Eunice Johnson, the widow of Ebony magazine founder John Johnson died at her Chicago home on January 3, 2010.
Her "Ebony Fashion Fair" was a household name with African Americans everywhere - long before we were called African Americans and even before we were called Black Americans. In fact, when Ms. Johnson started the fashion show, we were still being referred to as Negroes.
The year was 1961. And this high energy fashion show featured black designers and models in almost 200 cities each year.
I was 18 when I attended my first Fashion Fair and I remember thinking, "I too can be a model." I had always seen models who looked nothing like me in "Seventeen" and "Glamour" magazine and to see these caramel, tan and chestnut sisters (and brothers) walk the runway, made me so proud - and hopeful. Just like reading Ebony and Jet magazine. I could relate. I can still feel the excitement at the Paramount Theater in Oakland when those shows came around every year. It was "the" ticket to "the" event of the year.

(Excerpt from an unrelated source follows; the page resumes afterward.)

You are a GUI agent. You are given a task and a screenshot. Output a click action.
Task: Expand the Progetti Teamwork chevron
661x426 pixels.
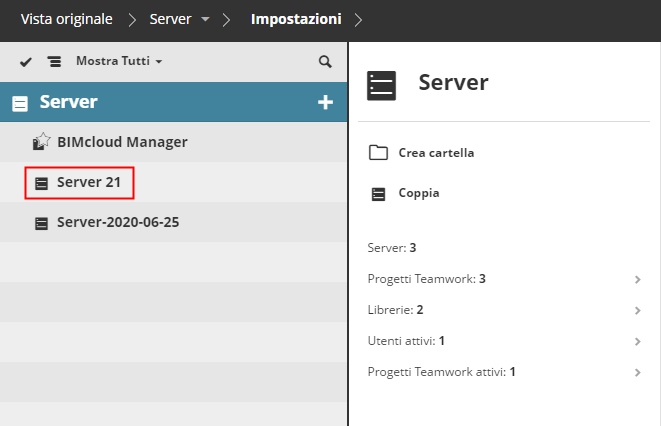(x=637, y=279)
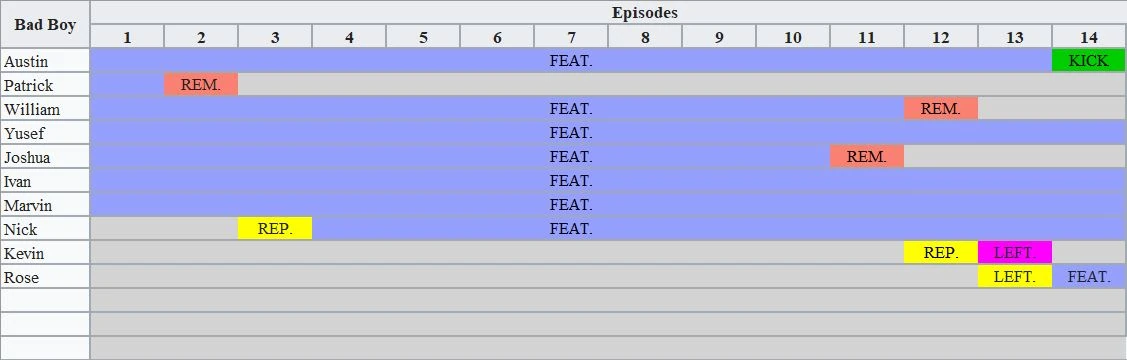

She also developed, along with her late husband, Fashion Fair Cosmetics (my first makeup) which was designed specifically for women of color. It had pretty pink packaging and lipstick colors like Mahogany.
She was a secretary-treasurer of Johnson Publishing, which produces JET and Ebony, two of the longest-running black-oriented magazines in the country.
Those left to mourn her passing and celebrate her amazing legacy, include her daughter, Linda Johnson Rice.